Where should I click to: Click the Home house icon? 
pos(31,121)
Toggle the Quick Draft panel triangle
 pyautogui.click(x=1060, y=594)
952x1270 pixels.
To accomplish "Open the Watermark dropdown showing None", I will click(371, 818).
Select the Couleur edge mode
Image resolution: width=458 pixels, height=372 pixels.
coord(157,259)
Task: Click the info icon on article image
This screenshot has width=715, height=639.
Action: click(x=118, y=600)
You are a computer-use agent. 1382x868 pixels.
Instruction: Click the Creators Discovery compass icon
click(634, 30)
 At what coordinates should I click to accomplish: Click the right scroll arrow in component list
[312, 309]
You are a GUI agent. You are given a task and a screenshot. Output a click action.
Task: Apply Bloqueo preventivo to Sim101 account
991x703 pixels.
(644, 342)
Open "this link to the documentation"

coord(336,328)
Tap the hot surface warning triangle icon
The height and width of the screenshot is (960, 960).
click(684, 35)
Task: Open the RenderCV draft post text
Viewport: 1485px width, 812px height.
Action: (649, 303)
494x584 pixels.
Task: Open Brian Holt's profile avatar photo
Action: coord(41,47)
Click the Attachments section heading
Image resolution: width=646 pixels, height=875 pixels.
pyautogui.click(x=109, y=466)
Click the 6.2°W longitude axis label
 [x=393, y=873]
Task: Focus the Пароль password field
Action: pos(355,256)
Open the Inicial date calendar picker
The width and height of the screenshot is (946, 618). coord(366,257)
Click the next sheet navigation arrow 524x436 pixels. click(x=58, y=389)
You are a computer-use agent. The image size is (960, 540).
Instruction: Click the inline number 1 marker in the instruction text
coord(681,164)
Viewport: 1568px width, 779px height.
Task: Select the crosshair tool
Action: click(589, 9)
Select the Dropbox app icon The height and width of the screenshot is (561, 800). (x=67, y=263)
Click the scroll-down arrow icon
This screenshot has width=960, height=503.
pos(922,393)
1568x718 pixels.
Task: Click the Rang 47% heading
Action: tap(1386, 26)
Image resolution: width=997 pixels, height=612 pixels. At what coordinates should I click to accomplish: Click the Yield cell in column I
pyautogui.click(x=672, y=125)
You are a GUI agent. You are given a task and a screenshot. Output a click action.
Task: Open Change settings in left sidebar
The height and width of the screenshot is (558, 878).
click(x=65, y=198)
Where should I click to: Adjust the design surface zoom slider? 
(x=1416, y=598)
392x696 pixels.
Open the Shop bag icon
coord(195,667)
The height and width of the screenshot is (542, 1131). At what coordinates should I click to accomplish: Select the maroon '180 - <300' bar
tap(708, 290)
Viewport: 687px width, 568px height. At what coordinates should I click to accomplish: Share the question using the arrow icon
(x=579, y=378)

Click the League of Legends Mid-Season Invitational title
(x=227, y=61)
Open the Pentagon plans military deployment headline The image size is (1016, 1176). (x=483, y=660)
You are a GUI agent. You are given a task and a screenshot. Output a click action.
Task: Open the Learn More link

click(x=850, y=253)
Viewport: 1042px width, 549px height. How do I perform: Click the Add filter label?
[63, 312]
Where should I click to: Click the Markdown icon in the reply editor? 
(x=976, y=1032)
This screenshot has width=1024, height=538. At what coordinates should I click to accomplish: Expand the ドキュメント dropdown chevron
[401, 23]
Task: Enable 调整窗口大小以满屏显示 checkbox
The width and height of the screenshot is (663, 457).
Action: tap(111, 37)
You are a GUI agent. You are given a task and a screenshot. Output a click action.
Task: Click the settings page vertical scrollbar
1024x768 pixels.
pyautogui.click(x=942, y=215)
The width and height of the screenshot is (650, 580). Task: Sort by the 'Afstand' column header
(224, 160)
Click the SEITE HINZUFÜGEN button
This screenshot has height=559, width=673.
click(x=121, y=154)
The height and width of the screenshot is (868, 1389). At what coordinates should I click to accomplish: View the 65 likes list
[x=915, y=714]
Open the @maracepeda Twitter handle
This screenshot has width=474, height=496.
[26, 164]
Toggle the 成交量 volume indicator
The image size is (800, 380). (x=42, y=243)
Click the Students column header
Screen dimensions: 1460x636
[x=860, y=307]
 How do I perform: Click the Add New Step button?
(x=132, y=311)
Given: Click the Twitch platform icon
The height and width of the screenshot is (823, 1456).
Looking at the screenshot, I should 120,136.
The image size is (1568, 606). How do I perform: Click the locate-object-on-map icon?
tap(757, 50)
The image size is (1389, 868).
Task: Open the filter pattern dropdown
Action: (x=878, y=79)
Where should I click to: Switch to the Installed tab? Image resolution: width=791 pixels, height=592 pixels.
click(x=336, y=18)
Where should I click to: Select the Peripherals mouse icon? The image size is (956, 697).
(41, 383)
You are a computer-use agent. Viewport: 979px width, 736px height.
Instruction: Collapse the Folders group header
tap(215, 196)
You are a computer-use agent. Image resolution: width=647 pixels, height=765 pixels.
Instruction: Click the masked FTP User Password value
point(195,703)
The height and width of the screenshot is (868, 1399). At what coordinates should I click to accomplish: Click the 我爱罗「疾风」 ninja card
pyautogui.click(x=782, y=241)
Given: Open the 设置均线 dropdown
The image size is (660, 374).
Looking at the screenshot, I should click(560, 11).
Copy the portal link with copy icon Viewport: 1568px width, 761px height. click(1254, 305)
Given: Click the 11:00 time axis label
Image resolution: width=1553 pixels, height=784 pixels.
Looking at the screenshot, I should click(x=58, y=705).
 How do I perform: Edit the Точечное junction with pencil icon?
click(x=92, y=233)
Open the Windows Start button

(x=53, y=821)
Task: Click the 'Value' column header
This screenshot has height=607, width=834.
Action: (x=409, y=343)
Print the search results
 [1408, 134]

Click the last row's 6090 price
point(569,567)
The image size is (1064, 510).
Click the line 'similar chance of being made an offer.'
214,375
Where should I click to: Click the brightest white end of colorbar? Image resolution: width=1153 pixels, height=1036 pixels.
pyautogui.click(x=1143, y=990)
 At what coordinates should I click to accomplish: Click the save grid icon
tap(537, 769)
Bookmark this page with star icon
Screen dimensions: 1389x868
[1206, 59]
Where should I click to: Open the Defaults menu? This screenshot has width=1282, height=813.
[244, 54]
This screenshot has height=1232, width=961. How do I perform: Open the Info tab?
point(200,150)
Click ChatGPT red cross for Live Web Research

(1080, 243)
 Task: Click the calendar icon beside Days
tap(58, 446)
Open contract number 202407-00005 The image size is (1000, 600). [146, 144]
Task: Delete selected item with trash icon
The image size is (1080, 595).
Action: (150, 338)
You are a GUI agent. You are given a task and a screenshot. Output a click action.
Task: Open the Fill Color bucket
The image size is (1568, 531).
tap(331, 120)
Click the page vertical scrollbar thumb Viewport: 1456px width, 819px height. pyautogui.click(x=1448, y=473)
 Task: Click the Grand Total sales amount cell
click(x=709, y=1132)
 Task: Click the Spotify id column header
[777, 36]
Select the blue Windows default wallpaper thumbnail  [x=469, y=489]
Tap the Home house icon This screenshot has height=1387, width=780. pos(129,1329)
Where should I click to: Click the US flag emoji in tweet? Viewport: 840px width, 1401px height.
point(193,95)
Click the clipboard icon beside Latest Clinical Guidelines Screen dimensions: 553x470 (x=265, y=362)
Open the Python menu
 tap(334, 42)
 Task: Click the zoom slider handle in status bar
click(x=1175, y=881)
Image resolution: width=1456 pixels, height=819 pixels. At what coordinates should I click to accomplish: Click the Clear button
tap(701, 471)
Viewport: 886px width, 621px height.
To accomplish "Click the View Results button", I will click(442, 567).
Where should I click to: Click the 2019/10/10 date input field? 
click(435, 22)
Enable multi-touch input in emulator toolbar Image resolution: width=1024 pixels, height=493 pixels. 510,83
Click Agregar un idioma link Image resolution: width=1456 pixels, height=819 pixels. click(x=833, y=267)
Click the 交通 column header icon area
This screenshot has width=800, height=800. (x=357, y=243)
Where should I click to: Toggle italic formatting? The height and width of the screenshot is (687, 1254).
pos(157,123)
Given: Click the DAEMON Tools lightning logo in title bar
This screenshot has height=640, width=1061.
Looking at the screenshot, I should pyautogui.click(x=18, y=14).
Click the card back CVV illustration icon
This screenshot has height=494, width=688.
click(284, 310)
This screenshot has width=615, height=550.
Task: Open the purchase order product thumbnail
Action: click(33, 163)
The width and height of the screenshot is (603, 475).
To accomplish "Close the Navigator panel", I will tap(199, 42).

### Task description
Lay out everything in the listing from the line containing "Task: Click the Spotify id column header" down to the line containing "tap(334, 42)" as a numbered list, leaving out blank lines.

### Solved problem
1.  Task: Click the Spotify id column header
2. [777, 36]
3. Select the blue Windows default wallpaper thumbnail  [x=469, y=489]
4. Tap the Home house icon This screenshot has height=1387, width=780. pos(129,1329)
5. Where should I click to: Click the US flag emoji in tweet? Viewport: 840px width, 1401px height.
6. point(193,95)
7. Click the clipboard icon beside Latest Clinical Guidelines Screen dimensions: 553x470 (x=265, y=362)
8. Open the Python menu
9.  tap(334, 42)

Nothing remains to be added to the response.